WORK REQUEST —
When a line contains the string "using", it counts once; give the total of such lines in the entries below and nothing else.

DATA FOR THE TASK —
○ ○ ○ ○ ○

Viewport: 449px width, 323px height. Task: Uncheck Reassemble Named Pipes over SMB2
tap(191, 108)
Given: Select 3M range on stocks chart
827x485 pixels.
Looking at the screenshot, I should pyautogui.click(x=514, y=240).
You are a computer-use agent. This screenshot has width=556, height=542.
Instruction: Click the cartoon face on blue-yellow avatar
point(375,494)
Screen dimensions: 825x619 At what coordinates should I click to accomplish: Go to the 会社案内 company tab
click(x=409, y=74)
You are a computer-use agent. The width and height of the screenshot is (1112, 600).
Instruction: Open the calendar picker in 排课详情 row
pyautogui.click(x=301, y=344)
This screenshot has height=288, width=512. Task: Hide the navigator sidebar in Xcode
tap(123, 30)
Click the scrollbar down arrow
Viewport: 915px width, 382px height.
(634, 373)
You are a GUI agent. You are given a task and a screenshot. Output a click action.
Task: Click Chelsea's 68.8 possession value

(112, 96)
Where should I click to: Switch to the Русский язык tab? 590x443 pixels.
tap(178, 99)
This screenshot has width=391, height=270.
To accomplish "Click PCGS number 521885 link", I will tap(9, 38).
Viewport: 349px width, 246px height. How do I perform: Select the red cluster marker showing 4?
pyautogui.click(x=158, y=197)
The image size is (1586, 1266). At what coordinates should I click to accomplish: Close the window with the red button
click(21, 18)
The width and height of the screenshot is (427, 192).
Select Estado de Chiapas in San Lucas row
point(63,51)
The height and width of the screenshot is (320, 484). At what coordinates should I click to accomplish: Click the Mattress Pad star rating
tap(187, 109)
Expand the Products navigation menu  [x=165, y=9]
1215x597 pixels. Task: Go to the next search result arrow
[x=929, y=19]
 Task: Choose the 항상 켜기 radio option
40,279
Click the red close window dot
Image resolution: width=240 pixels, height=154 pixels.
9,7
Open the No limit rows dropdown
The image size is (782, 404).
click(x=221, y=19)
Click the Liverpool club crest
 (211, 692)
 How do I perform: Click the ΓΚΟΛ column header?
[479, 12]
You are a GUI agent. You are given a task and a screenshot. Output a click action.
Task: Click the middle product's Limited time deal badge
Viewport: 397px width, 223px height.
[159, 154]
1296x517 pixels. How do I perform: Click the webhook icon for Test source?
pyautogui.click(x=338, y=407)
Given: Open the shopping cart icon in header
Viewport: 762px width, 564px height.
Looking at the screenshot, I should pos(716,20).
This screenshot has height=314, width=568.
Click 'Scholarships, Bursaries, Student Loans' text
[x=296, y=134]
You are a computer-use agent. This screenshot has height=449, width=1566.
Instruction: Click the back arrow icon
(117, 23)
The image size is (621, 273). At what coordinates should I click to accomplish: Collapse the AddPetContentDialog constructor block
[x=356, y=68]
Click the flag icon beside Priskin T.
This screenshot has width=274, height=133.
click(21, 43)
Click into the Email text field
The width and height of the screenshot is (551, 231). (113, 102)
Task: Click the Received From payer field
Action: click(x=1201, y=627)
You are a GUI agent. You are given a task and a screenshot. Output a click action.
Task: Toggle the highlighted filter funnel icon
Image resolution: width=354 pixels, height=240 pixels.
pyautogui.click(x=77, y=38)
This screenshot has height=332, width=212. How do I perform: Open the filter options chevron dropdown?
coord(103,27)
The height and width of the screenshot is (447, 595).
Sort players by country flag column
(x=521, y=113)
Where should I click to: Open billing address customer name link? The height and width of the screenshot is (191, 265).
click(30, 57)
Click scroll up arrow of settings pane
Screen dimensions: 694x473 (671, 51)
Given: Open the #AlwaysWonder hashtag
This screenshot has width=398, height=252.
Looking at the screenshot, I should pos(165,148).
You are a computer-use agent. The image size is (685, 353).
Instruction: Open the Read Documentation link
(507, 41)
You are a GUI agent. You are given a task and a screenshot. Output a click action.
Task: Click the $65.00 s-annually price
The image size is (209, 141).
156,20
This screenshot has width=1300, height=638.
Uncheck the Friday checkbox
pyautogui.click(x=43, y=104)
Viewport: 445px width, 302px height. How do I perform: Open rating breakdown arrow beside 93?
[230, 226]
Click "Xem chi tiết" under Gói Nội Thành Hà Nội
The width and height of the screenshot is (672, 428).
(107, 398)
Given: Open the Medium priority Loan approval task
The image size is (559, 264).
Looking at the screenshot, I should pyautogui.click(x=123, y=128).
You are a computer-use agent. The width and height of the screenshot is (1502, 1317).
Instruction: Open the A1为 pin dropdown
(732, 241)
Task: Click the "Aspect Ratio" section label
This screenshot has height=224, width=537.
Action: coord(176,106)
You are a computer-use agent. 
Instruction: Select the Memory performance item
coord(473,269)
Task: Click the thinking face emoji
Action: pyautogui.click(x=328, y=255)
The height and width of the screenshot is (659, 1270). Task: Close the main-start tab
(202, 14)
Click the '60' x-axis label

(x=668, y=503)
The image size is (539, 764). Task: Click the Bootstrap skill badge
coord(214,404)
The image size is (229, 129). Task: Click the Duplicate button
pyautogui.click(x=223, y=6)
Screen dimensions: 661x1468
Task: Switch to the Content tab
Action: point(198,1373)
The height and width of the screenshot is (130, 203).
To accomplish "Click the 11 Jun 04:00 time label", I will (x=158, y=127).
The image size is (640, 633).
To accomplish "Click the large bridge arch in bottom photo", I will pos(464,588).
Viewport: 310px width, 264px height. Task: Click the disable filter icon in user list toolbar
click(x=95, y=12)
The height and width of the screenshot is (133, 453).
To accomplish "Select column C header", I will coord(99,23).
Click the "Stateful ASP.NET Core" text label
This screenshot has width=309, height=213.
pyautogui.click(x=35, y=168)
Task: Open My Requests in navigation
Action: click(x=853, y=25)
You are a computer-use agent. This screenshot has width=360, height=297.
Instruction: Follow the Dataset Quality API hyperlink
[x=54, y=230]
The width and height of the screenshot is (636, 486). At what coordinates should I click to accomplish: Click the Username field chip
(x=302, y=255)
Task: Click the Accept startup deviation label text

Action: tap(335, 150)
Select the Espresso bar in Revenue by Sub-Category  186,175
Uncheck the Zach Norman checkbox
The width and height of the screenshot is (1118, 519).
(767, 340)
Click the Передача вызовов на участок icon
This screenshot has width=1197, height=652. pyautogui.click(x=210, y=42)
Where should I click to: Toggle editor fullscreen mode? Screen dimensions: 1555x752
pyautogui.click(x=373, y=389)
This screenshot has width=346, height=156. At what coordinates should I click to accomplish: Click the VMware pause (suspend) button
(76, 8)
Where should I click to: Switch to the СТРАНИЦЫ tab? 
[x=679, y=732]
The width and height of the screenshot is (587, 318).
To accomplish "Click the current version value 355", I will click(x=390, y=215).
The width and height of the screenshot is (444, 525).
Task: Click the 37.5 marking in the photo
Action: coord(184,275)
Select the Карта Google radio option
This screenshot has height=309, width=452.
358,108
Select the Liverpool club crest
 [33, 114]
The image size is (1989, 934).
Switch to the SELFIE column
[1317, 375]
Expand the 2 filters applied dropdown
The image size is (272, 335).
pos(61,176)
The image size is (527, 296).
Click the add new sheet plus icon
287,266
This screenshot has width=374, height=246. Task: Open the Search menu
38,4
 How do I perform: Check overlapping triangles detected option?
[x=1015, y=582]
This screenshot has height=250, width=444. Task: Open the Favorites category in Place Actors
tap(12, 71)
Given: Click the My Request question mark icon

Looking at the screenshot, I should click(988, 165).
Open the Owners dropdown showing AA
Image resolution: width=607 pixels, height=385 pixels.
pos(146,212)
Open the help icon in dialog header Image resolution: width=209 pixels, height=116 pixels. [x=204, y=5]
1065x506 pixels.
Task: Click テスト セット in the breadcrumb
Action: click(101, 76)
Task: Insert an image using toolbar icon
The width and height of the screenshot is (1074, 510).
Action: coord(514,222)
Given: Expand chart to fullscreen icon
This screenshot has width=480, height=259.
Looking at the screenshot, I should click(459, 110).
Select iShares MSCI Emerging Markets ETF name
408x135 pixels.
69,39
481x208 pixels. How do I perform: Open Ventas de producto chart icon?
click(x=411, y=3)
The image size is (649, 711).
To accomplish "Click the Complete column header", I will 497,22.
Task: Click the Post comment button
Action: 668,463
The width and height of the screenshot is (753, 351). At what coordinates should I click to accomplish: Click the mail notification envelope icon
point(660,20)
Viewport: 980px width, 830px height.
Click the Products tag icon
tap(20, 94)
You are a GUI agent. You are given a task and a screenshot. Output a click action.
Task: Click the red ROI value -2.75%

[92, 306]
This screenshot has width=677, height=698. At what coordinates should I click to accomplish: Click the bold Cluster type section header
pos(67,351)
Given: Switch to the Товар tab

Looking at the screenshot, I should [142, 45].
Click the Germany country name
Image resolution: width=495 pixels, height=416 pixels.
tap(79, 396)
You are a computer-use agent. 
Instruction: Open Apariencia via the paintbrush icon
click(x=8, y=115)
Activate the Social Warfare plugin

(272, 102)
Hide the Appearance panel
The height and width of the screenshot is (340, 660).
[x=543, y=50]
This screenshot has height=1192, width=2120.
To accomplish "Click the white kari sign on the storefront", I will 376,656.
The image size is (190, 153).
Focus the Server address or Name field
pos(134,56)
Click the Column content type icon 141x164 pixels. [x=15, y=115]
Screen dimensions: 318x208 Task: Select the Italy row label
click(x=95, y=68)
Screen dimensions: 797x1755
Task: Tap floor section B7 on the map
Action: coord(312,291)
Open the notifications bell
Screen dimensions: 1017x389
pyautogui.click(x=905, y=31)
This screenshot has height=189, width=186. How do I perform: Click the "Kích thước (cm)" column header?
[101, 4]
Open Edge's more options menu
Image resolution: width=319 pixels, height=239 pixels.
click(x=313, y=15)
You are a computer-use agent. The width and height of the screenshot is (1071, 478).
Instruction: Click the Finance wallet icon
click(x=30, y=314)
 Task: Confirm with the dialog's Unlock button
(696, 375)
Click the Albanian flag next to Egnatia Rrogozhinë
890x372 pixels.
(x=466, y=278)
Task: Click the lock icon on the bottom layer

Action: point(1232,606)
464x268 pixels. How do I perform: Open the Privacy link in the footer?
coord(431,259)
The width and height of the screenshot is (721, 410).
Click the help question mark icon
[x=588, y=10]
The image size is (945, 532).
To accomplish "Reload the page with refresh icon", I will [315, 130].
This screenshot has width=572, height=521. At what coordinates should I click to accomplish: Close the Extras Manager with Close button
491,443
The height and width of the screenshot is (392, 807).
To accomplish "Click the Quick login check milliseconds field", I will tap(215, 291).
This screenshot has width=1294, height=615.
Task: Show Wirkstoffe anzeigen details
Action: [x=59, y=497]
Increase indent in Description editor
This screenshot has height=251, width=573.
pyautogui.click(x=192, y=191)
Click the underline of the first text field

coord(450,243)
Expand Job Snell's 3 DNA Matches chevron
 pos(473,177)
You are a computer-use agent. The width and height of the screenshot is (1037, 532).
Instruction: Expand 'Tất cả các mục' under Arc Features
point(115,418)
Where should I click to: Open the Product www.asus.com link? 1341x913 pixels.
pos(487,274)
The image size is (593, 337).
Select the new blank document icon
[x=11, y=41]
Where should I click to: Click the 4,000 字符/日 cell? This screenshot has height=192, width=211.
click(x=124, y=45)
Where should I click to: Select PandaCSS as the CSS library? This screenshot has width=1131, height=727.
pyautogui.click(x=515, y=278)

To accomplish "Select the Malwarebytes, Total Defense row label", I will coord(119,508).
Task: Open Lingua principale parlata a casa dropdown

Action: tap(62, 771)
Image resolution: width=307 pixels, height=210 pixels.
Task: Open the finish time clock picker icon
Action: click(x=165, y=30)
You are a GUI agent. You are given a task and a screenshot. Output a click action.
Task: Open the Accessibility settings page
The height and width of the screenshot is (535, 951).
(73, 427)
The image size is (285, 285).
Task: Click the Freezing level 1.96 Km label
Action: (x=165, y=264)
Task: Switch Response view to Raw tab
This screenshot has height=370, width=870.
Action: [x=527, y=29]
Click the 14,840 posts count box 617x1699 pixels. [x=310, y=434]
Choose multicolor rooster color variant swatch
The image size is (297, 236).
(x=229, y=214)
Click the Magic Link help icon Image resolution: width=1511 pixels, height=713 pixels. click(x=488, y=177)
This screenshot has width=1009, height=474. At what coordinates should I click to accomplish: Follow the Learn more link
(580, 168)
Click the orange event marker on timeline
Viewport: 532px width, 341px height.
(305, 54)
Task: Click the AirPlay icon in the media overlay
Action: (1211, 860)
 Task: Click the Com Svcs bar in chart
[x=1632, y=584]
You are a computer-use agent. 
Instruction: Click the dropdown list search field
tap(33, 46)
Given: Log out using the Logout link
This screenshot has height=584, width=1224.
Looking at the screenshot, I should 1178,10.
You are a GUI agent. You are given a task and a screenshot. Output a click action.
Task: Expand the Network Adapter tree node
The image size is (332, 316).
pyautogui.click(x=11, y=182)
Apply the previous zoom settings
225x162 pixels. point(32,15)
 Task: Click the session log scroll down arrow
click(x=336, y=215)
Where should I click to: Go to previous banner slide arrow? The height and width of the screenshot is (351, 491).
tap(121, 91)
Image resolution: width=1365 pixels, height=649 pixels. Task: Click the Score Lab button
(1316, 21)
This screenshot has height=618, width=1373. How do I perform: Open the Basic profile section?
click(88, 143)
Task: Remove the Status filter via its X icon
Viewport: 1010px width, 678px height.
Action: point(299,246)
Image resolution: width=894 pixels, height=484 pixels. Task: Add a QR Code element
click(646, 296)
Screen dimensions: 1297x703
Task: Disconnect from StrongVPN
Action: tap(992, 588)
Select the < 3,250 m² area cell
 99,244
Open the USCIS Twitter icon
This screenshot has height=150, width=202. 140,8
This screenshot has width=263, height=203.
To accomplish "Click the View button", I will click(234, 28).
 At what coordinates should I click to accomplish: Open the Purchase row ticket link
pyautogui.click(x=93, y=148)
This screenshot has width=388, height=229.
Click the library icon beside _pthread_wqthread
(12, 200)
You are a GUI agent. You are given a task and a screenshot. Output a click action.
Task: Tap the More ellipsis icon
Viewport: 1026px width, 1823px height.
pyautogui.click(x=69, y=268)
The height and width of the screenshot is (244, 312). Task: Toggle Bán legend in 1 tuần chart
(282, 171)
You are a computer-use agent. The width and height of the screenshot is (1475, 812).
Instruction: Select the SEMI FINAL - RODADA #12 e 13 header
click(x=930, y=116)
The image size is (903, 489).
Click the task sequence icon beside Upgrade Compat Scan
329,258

○ ○ ○ ○ ○

THE ANSWER —
2